[Stated goal] Please format the rows between the lines holding "Given: Click the Create group button" and "Looking at the", inclusive, as a two-column CSV with the headers instruction and response. Give one line per row, with its text under instruction and its answer under response, and put each field in quotes with any line breaks replaced by spaces.

[Records for processing]

********************

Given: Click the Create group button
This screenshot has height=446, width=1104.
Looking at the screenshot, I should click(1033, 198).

********************

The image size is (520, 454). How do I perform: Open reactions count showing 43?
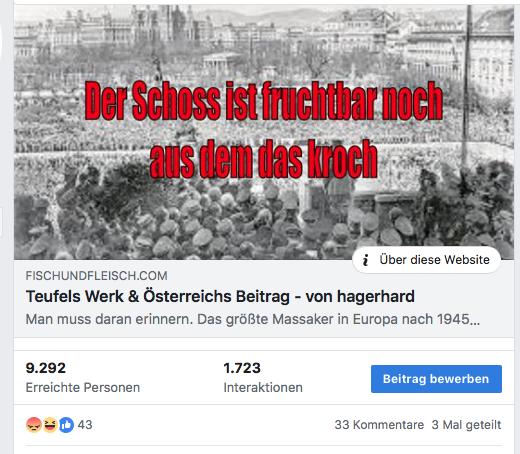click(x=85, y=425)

********************

[Exercise answer]
instruction,response
"Given: Click the Create group button This screenshot has height=446, width=1104.","Looking at the screenshot, I should click(1033, 198)."